====== TRECHO FORNECIDO ======
Antes, havia lacunas no quebra-cabeças. Essas lacunas soavam misteriosas. Algumas faixas não soavam exatamente como canções, mas como esboços de canções. Desta vez, o Menomena resolveu usar as peças do puzzle para formar canções bem acabadas, às vezes redondinhas.

Mines é um disco bitolado numa “ideia-fixa”: as canções soam mais melodiosas (e menos aventureiras), sutis, mais detalhistas e, alguns momentos, sisudas, cabisbaixas, como capítulos de uma história triste. Em vez da caixinha de surpresas, um bloco maciço daquilo que eles entendem por maturidade.

Se fosse possível catalogar toda a história da música pop em dois tipos de álbuns – os juvenis e os adultos -, Mines seria um álbum adulto. Friend and foe, um juvenil (mas não se preocupe: essa catalogação maluca é uma bobagem).

É uma bela reviravolta na carreira da banda, que será defendida por muita gente (procure na web: há fãs tratando o disco como um dos melhores do ano), mas a questão é: eles conseguem bancar o salto?

Fato: o Menomena aprendeu a usar uma aquarela de timbres, loops e efeitos (e tem de tudo: guitarras, sintetizadores, sopros dissonantes, piano de casa do espanto, coros fantasmagóricos, percussão, palminhas, etc) para compor uma imagem harmoniosa. Perto disso, Friend and foe era Jackson Pollock.

Há canções aqui, como Dirty cartoons e Tithe, que poderiam ser confundidas com baladas do Coldplay e do Snow Patrol. E do Elbow. São quase convencionais. E, ainda assim, soam belas, cuidadosas, corretas.
====== DADOS EXTRAÍDOS ======
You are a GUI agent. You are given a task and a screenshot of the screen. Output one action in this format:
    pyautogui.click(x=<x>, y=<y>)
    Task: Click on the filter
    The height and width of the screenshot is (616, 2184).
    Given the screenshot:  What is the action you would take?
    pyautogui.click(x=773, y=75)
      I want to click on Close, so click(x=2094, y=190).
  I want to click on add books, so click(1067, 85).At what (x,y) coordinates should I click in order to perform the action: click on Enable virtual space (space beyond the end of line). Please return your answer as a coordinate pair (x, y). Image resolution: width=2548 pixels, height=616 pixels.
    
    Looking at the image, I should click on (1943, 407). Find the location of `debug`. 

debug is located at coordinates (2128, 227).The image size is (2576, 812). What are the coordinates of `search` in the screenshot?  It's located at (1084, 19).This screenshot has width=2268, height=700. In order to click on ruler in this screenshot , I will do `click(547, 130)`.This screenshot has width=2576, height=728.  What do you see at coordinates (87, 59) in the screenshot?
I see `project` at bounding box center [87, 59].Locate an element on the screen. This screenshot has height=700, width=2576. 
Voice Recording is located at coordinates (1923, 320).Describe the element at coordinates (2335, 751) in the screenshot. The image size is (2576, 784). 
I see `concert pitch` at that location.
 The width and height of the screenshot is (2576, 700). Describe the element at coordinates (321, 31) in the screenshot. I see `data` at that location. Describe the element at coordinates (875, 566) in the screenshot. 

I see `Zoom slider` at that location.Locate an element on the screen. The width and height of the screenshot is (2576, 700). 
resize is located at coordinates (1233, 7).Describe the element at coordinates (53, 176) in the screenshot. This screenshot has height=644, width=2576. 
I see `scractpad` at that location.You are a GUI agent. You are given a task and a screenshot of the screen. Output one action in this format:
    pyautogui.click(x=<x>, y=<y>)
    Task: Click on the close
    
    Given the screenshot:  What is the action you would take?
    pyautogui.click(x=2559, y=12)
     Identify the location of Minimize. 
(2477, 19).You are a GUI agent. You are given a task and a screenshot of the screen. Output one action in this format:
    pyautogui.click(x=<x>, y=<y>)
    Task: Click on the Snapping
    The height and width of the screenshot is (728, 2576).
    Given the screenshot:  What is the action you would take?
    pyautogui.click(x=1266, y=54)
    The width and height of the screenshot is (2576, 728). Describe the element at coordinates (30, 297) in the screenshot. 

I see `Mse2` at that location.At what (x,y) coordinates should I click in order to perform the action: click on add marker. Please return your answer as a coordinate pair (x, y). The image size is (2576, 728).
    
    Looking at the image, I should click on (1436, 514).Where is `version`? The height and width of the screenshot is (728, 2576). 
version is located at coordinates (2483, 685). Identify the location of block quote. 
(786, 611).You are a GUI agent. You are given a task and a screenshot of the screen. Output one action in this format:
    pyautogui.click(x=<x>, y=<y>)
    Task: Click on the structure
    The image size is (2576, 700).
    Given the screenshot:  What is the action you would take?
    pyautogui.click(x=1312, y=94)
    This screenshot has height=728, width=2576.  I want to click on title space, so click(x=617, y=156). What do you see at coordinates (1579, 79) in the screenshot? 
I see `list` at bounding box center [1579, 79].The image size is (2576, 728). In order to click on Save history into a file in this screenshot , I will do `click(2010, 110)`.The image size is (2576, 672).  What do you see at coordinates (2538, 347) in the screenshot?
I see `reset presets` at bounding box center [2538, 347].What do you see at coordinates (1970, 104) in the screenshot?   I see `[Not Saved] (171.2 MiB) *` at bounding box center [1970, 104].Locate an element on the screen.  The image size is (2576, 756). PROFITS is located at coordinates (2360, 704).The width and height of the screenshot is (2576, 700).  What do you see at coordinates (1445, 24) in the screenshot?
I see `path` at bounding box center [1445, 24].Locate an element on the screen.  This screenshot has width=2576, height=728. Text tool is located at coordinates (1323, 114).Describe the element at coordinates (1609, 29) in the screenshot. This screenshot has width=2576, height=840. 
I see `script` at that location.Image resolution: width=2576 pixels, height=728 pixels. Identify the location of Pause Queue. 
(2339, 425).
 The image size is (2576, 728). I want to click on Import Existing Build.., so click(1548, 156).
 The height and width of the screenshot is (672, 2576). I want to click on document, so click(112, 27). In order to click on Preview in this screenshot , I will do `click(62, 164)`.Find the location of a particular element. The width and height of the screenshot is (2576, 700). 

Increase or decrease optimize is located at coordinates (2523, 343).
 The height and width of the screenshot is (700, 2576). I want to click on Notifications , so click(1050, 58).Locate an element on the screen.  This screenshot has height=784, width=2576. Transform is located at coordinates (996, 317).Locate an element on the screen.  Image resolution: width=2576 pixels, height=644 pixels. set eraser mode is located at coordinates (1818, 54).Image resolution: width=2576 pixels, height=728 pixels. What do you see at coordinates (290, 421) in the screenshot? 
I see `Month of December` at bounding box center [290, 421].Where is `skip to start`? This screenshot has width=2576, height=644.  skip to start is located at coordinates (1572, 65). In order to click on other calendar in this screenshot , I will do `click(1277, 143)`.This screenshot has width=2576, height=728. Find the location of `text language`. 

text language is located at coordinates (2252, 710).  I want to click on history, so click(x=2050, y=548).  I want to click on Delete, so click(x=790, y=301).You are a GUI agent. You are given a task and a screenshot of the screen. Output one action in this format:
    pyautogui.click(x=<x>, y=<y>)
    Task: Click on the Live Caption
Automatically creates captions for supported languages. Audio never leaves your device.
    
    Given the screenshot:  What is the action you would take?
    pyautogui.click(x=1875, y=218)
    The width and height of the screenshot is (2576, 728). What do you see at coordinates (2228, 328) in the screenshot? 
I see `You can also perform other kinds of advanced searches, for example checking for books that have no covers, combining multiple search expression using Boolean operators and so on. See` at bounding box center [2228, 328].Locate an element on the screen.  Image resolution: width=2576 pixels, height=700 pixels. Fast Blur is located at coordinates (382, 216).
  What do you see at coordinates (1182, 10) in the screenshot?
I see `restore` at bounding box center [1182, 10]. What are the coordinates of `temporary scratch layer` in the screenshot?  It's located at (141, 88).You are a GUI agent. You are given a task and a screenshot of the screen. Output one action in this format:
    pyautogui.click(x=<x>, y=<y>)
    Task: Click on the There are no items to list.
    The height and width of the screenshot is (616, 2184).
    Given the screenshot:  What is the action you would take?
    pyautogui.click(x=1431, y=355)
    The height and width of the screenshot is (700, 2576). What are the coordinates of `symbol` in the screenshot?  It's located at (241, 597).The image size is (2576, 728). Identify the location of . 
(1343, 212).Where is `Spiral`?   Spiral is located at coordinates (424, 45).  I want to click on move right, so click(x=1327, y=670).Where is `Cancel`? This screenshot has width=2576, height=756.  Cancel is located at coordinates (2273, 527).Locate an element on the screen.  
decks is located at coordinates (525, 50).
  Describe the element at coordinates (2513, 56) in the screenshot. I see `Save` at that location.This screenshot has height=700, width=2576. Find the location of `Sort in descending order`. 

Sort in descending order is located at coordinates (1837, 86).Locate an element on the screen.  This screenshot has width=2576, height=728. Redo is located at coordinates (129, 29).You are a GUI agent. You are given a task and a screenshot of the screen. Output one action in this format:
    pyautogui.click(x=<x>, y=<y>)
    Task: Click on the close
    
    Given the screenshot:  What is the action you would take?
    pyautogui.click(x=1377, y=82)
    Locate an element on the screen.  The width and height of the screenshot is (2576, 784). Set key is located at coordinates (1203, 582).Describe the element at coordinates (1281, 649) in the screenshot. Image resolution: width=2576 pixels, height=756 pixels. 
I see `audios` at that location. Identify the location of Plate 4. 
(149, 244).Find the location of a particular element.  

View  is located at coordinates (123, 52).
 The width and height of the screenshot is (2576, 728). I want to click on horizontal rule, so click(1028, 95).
======
PROBLEMA CURTO:
Indique se cada afirmação a seguir concorda com a resenha sobre o disco Mines. Responda sim ou não e cite literalmente as palavras da resenha que decidem cada caso.
1. A resenha classifica Mines como um álbum adulto.
2. A resenha diz que Dirty cartoons e Tithe poderiam ser confundidas com baladas do Radiohead.
3. Entre os recursos usados pelo Menomena, a resenha menciona sintetizadores e piano.

RESULTADO DO EXERCÍCIO:
1. Sim: "Mines seria um álbum adulto."
2. Não: "poderiam ser confundidas com baladas do Coldplay e do Snow Patrol. E do Elbow."
3. Sim: "guitarras, sintetizadores, sopros dissonantes, piano de casa do espanto"